### WHAT YOU SHOULD DO:
Please repeat exactly the line containing "View tech notes" and each line after it in the records below, through the last.

### GIVEN RECORDS:
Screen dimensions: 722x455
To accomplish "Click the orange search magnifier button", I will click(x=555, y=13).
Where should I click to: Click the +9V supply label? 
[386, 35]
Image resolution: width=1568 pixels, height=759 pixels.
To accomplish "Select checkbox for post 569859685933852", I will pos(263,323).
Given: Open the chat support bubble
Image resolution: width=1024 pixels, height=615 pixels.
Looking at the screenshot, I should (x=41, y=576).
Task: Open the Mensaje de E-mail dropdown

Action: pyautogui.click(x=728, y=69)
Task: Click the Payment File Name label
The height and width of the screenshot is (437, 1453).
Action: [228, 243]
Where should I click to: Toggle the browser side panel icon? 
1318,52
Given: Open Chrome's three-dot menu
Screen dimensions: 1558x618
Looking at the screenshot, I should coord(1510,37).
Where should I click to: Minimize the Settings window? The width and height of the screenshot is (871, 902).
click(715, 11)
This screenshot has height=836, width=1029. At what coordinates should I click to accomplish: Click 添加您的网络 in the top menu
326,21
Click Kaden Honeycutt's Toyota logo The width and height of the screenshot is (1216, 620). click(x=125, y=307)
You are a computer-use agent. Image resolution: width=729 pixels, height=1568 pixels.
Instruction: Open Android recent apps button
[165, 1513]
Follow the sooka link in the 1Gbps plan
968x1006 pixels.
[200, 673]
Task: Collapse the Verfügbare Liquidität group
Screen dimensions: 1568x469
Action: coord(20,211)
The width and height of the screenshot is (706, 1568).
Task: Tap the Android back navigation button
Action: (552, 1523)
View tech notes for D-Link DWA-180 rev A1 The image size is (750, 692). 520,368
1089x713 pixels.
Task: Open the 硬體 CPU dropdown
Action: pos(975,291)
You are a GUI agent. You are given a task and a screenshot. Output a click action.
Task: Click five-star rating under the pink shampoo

### COMPLETED TASK:
View tech notes for D-Link DWA-180 rev A1 The image size is (750, 692). 520,368
1089x713 pixels.
Task: Open the 硬體 CPU dropdown
Action: pos(975,291)
You are a GUI agent. You are given a task and a screenshot. Output a click action.
Task: Click five-star rating under the pink shampoo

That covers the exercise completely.